Ela promete que os próximos episódios do épico não decepcionarão. “Spoiler: normalmente não passo muito tempo em Belfast, mas nesta última temporada passei um pouco mais de tempo ali”, conta, dando uma dica aos obcecados por GoT. “É uma temporada realmente interessante em termos de algumas pontas soltas que foram amarradas, algumas coisas que te fazem dizer ‘ai, meu Deus, tinha esquecido isso!’ Boatos serão confirmados ou negados.” Ela acredita que a trama de Khaleesi continuará para além da série, mas não para ela. “Quer dizer, não tenho dúvida de que haverá prequels e sequências e sabe-se lá mais o quê. Mas eu farei apenas mais uma temporada.”
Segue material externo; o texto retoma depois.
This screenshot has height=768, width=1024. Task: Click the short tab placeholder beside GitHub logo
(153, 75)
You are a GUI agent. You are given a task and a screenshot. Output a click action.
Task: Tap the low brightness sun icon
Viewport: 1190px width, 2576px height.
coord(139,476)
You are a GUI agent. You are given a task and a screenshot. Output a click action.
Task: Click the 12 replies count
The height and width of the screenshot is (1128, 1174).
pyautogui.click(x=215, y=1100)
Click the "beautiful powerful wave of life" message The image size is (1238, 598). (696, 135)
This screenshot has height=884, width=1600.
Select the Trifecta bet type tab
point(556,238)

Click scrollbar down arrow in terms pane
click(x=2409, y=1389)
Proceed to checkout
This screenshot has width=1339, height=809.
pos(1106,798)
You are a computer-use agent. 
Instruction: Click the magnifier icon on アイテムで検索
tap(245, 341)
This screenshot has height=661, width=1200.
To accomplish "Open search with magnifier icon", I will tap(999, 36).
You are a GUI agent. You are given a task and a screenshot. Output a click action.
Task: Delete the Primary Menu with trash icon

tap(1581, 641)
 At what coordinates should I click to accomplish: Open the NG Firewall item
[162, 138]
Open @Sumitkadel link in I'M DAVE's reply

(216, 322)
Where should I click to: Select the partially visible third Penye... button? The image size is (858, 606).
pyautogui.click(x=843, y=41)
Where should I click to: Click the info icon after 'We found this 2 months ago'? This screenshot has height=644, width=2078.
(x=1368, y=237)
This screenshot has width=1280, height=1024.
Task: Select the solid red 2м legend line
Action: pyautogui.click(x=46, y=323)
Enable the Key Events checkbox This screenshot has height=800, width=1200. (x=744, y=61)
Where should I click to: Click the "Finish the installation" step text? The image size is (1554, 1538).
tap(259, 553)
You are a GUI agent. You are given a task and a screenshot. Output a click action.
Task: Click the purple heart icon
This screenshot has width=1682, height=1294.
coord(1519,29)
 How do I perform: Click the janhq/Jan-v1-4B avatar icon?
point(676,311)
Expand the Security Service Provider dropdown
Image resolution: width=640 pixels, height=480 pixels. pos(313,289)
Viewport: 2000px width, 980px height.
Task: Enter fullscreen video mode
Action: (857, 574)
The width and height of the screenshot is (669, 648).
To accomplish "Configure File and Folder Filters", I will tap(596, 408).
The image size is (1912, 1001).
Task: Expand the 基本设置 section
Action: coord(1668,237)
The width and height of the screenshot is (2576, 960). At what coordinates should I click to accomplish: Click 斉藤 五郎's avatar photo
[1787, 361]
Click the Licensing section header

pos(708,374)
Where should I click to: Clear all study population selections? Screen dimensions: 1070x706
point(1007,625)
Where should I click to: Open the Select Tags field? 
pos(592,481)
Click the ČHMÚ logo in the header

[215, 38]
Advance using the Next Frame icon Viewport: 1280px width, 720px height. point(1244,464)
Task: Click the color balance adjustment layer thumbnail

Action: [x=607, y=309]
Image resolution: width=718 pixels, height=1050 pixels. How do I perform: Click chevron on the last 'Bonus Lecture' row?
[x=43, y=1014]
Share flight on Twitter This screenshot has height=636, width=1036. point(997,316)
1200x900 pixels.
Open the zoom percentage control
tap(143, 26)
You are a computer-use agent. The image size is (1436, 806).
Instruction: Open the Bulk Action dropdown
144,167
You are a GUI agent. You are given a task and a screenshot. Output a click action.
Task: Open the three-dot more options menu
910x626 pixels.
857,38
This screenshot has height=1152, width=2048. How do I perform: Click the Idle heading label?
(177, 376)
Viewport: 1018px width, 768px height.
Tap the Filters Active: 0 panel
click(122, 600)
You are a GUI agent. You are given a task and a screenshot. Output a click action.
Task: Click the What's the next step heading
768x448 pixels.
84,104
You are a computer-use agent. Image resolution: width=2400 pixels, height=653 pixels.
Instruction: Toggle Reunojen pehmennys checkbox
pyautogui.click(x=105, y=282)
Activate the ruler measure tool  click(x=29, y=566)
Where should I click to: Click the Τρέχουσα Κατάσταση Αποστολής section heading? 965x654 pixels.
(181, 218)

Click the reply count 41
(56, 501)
Depois da oitava e última leva de episódios, Emilia Clarke terá uma liberdade que não experimenta desde que foi chamada para o elenco, quando tinha 23 anos. Os quase sete meses de cada ano que passou acordando às 3h da manhã para fazer cabelo e maquiagem, as jornadas de 18 horas em que fingia cavalgar um dragão ou andar nua pelo fogo de repente cederão lugar a um tempo só dela. A ideia é apavorante e sedutora. “Fico emotiva pensando nisso”, diz. “[A série] é meu começo, meio e fim – a coisa que mais me mudou na vida adulta.”
Não que essa liberdade já esteja aqui. Quando ela voltar para Londres daqui a alguns dias, será para participar da prequel de Star Wars com foco em Han Solo, em que supostamente faz o papel de outra mulher corajosa. “Tudo o que posso dizer é que ela é incrível”, desconversa. “Tipo, de verdade, realmente é só o que posso dizer. Há um stormtrooper com uma arma e ele vai entrar aqui a qualquer momento.”
Depois de Star Wars, seu principal objetivo é criar o tipo de empresa que corrija os erros que testemunhou na indústria do audiovisual: “Adoraria abrir uma produtora cheia de mulheres boas e engraçadas, em que o clima seria de ‘Pois é, tenho seios, não são lindos? Não são ótimos? Você também tem! São ótimos, você entrou para o clube!’” Enquanto isso, ela diz que segue trabalhando em ampliar a mente em vez de diminuir a cintura. “De repente, senti uma necessidade feroz de aprender as coisas. Tipo, escuto podcasts que nem louca – do New York Times e do The Guardian e do The Economist e TED Talks e [o programa da NPR] Fresh Air. Preciso de informação. Penso: ‘Só quero saber tanto quanto é humanamente possível’.” O que significa que, por tudo que Khaleesi lhe deu, ela está no processo de retribuição. “A Khaleesi teve algo a mais neste ano, entende? Ela teve outras coisinhas acontecendo.”